このデータストアは、ウェブサーバーの呼び出し間で持続されるため、保存したデータは、ウェブサーバーの次回実行時にも使用できます。データストアのコンテンツを消去する場合は、サーバーをシャットダウンしてから、このファイルを削除します。
Datastore インデックスの構成で説明するように、アプリケーションが必要とする Datastore インデックスの構成は開発用サーバーで生成できます。このインデックスは、アプリケーションのテスト中に実行されるクエリから判断されます。これにより、WAR 内の WEB-INF/appengine-generated/
ディレクトリに datastore-indexes-auto.xml
という名前のファイルが生成されます。
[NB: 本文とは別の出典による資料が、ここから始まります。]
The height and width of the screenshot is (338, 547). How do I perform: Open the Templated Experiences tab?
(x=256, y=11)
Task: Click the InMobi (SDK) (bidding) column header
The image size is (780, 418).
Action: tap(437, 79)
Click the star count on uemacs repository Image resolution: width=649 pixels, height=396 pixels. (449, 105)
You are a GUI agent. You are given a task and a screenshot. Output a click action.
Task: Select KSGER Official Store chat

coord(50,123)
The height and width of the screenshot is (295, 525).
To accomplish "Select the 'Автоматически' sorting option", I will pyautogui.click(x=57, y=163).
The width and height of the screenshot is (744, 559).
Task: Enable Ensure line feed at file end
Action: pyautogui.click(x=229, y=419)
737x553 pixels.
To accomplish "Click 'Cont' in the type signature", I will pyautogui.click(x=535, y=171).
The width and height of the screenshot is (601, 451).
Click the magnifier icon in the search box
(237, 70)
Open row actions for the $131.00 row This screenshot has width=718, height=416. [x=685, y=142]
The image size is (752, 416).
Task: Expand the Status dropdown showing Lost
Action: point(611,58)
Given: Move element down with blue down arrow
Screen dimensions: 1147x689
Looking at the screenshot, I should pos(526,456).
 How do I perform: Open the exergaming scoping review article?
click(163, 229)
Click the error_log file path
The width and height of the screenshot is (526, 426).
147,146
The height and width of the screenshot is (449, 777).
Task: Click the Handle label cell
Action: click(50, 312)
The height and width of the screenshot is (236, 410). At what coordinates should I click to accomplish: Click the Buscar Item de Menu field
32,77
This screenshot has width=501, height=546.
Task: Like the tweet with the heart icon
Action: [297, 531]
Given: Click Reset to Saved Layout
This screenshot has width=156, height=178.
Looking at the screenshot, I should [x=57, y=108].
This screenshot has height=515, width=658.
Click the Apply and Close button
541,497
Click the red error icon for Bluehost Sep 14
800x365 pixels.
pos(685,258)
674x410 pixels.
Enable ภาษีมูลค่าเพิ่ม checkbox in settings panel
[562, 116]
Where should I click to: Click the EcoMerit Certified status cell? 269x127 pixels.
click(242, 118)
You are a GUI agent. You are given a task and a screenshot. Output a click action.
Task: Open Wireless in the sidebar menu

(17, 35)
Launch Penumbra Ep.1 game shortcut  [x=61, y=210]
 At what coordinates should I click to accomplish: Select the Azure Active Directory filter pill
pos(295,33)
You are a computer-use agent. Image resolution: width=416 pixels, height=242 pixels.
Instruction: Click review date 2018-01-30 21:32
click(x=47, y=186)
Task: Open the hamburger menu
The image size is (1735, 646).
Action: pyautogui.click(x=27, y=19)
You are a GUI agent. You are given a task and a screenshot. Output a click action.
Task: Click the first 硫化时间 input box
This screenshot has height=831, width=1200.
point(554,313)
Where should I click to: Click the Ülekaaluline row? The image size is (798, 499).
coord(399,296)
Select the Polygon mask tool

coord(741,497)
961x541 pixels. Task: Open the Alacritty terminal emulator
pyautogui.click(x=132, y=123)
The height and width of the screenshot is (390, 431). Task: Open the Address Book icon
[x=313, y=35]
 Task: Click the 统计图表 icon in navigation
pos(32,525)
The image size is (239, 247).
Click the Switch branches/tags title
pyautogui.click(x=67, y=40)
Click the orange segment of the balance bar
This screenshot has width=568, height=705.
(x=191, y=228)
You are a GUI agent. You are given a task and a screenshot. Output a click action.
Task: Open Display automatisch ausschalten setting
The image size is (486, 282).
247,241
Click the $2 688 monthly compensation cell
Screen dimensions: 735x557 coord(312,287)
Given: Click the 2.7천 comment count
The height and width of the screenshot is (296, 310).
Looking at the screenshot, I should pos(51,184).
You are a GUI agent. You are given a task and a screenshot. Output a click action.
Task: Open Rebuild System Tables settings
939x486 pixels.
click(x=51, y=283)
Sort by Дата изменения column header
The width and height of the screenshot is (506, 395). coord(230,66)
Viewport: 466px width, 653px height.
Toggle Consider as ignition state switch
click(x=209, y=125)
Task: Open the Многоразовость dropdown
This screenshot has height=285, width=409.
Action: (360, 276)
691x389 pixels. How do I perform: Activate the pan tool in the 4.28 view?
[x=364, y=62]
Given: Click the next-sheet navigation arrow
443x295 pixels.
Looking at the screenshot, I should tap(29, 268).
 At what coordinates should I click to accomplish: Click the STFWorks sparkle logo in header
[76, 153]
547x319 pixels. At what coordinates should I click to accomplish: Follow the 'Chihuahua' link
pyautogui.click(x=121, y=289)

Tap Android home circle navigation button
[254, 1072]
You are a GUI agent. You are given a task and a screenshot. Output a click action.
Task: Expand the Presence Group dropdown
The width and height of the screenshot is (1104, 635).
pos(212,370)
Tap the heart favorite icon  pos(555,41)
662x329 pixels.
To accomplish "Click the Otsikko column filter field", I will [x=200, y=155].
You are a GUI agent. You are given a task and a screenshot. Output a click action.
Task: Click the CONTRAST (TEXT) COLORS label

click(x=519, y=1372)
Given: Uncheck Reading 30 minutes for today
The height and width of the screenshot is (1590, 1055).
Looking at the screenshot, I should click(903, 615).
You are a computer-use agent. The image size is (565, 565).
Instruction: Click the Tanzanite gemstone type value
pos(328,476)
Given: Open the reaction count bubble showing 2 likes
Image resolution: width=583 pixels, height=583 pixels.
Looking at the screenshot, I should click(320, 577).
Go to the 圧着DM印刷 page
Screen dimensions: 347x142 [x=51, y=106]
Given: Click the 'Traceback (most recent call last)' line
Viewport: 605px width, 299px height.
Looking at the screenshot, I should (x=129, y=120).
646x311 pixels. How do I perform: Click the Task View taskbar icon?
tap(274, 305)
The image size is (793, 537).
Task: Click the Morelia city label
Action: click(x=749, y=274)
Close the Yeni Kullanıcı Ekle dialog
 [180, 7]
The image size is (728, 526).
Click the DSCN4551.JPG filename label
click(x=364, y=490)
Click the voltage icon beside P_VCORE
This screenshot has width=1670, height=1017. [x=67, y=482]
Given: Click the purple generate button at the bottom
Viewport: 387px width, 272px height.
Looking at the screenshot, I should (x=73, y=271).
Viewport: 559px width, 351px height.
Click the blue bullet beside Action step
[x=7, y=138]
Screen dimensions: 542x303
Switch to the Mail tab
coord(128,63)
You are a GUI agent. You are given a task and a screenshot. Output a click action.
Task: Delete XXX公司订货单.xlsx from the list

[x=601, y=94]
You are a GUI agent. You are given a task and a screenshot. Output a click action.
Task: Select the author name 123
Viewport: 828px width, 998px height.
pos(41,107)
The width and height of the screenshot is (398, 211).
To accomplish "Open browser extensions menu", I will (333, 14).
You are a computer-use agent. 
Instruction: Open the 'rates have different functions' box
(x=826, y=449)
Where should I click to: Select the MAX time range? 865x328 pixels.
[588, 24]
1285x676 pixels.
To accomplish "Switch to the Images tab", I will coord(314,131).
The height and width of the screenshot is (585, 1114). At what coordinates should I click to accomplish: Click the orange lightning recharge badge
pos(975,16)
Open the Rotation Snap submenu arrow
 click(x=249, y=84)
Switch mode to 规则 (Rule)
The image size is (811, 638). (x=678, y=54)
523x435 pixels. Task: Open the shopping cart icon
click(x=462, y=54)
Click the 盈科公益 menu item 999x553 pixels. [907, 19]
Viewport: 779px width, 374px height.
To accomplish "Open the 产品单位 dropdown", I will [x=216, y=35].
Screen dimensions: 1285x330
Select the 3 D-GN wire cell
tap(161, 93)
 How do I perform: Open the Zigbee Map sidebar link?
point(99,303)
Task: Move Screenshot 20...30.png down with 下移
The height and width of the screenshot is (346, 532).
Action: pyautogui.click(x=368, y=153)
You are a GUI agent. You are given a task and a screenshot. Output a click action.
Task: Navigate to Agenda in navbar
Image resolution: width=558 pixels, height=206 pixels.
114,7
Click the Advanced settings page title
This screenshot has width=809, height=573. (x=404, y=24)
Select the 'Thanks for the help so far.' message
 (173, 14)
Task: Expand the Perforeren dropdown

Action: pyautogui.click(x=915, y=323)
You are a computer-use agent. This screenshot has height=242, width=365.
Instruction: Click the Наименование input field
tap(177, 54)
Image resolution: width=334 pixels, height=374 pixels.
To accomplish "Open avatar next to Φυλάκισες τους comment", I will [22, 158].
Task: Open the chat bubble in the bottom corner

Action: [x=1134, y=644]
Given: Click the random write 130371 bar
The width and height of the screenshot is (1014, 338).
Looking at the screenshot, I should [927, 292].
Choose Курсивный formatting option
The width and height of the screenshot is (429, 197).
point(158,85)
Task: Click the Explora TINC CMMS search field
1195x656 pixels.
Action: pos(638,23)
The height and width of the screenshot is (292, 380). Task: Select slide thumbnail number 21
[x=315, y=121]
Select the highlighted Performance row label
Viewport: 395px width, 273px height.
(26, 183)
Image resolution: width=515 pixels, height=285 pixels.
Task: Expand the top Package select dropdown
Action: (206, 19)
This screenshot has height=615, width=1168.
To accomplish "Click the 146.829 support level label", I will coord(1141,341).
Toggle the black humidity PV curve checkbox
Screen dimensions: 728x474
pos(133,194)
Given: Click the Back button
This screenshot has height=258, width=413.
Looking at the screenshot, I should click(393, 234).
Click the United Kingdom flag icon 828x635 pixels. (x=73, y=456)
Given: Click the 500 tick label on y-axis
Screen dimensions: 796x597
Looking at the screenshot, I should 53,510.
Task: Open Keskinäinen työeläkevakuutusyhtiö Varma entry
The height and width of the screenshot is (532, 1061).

自動インデックス構成を無効にするには、<datastore-indexes>
要素の属性 autoGenerate="false"
を使用して、WEB-INF/
ディレクトリに datastore-indexes.xml
ファイルを作成するか、そのファイルを編集します。
開発用サーバーでのデータストアの参照
開発用ウェブサーバーを使用して、ローカル データストアを参照するには:
- 前述したように、開発用サーバーを起動します。
- 開発用コンソールに移動します。
- 左側のナビゲーション パネルで [Datastore Viewer] をクリックして、ローカル データストアの内容を表示します。
Datastore の整合性モデル
デフォルトでは、ローカル データストアは、グローバル クエリですぐに表示されないデータストア書き込みの割合が 10% になるように構成されています。
この整合性のレベルを調整するには、アプリケーションが認識する結果整合性の程度に対応する値を datastore.default_high_rep_job_policy_unapplied_job_pct
システム プロパティに設定します。
-Ddatastore.default_high_rep_job_policy_unapplied_job_pct=20
コマンド プロンプト java_dev_appserver.sh
を使用してこのプロパティを設定する場合は、--jvm_flag=...
を使用してプロパティを設定する必要があります。
google_appengine/google/appengine/tools/java/bin/java-dev_appserver.sh --jvm_flag=-Ddatastore.default_high_rep_job_policy_unapplied_job_pct=20
datastore.default_high_rep_job_policy_unapplied_job_pct
の有効範囲は、0~100 です。この範囲を超える数値を使用すると、エラーが発生します。
自動 ID 割り当てポリシーの指定
自動エンティティ ID がローカル データストアで割り当てられる方法を構成できます。
開発用サーバーでは、次に示す自動 ID 割り当てポリシーがサポートされます。
sequential
- ID は、連続する整数のシーケンスから割り当てられます。
scattered
- ID は、ほぼ均一に分布する整数の、繰り返しのないシーケンスから割り当てられます。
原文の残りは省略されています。